Records from a data collection
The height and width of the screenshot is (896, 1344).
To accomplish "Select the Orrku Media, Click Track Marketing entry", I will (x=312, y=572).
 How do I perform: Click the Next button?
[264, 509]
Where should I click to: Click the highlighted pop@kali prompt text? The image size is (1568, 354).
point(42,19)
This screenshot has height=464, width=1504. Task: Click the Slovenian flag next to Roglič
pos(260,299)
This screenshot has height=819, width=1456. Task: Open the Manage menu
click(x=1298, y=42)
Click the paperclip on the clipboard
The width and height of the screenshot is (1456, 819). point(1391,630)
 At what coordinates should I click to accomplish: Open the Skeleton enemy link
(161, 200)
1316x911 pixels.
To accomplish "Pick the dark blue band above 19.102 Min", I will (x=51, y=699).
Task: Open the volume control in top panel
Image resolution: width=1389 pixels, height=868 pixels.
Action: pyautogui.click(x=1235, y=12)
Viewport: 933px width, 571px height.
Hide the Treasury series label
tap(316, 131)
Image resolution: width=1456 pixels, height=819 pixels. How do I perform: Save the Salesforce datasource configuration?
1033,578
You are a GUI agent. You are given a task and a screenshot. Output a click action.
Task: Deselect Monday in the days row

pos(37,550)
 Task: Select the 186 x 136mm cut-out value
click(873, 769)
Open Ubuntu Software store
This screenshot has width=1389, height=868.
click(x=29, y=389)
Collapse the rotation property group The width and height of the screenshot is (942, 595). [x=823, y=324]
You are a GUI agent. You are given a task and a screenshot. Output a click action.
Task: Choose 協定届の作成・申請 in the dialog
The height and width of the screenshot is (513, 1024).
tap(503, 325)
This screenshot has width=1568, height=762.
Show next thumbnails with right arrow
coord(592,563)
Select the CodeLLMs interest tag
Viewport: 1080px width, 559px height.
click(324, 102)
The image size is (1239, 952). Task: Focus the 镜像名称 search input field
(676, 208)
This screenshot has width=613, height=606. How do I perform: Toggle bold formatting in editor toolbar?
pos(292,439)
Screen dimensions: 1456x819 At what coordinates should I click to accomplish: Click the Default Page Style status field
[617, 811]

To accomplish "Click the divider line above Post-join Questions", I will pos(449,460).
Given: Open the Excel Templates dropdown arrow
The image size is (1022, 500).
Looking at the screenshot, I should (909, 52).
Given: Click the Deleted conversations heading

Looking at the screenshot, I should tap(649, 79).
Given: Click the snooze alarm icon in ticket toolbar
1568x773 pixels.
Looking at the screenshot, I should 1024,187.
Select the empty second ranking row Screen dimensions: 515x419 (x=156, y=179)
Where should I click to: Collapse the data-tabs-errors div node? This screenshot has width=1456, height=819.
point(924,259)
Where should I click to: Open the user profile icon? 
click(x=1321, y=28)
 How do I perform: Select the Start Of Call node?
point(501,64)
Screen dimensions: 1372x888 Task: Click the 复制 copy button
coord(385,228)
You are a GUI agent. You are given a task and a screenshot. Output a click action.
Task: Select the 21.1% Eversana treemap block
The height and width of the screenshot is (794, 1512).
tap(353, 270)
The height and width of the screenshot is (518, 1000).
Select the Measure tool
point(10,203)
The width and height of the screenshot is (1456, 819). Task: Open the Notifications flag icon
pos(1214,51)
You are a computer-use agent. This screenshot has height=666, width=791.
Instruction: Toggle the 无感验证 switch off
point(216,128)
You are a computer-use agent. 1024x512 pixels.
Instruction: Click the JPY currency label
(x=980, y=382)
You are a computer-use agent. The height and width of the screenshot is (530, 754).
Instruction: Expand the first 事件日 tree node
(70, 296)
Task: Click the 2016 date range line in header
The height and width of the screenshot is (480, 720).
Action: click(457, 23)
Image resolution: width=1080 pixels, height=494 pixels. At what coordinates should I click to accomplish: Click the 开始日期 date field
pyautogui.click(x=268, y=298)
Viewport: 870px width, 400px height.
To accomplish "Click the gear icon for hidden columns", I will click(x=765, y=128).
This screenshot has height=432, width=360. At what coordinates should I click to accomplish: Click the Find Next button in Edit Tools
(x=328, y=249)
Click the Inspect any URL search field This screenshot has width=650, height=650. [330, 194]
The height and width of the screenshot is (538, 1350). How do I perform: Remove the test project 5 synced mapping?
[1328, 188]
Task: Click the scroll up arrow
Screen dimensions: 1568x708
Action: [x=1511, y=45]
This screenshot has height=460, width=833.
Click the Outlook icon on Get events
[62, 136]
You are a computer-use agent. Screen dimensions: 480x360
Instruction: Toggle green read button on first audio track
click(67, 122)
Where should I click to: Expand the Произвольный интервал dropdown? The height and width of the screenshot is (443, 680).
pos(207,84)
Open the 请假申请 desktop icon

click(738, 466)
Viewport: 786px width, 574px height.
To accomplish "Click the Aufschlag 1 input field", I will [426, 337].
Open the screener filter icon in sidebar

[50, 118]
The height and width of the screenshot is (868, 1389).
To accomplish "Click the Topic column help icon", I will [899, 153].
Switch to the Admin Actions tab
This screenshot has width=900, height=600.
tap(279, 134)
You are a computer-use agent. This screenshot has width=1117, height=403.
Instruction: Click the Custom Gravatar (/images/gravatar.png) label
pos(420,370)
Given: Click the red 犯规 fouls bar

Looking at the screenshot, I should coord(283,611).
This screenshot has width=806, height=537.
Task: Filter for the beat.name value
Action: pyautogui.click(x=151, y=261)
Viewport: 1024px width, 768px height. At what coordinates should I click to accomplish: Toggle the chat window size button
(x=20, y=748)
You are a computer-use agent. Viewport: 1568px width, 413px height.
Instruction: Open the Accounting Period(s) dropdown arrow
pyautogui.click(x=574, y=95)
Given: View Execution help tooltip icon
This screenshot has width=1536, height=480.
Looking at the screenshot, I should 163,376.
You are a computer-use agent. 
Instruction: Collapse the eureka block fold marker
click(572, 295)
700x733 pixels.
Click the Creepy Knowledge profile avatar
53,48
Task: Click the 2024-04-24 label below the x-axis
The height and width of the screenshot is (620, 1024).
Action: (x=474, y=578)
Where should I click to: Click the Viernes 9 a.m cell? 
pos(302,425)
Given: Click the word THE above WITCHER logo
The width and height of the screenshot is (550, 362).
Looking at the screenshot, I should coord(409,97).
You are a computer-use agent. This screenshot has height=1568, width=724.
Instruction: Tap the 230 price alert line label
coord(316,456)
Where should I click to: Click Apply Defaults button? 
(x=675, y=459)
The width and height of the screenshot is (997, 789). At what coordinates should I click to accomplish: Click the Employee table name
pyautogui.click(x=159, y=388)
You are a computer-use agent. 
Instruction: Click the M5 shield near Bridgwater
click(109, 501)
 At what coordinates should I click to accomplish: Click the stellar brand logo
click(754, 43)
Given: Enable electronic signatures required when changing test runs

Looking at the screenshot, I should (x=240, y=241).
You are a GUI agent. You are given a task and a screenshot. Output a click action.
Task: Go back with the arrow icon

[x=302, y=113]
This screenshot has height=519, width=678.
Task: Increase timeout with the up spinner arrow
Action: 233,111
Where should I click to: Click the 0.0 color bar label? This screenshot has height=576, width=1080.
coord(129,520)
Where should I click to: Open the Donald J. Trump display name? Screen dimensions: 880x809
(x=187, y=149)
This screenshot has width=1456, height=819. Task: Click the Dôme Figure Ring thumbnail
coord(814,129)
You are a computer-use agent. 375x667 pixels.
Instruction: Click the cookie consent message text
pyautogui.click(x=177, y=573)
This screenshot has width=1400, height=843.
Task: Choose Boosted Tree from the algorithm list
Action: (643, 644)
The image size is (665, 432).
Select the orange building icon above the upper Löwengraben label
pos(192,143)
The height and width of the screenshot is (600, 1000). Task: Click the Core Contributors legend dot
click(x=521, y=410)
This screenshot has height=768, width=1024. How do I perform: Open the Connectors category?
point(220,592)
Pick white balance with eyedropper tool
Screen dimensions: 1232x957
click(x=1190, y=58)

> **PROBLEM**
Write out the records again, starting at the line that contains "Task: Click the 2016" and ending at the line that contains "click(67, 122)". Put "Gmail" in place of "Outlook" and keep everything else the same.

> **OUTPUT FOR THIS EXERCISE**
Task: Click the 2016 date range line in header
The height and width of the screenshot is (480, 720).
Action: click(457, 23)
Image resolution: width=1080 pixels, height=494 pixels. At what coordinates should I click to accomplish: Click the 开始日期 date field
pyautogui.click(x=268, y=298)
Viewport: 870px width, 400px height.
To accomplish "Click the gear icon for hidden columns", I will click(x=765, y=128).
This screenshot has height=432, width=360. At what coordinates should I click to accomplish: Click the Find Next button in Edit Tools
(x=328, y=249)
Click the Inspect any URL search field This screenshot has width=650, height=650. [330, 194]
The height and width of the screenshot is (538, 1350). How do I perform: Remove the test project 5 synced mapping?
[1328, 188]
Task: Click the scroll up arrow
Screen dimensions: 1568x708
Action: [x=1511, y=45]
This screenshot has height=460, width=833.
Click the Gmail icon on Get events
[62, 136]
You are a computer-use agent. Screen dimensions: 480x360
Instruction: Toggle green read button on first audio track
click(67, 122)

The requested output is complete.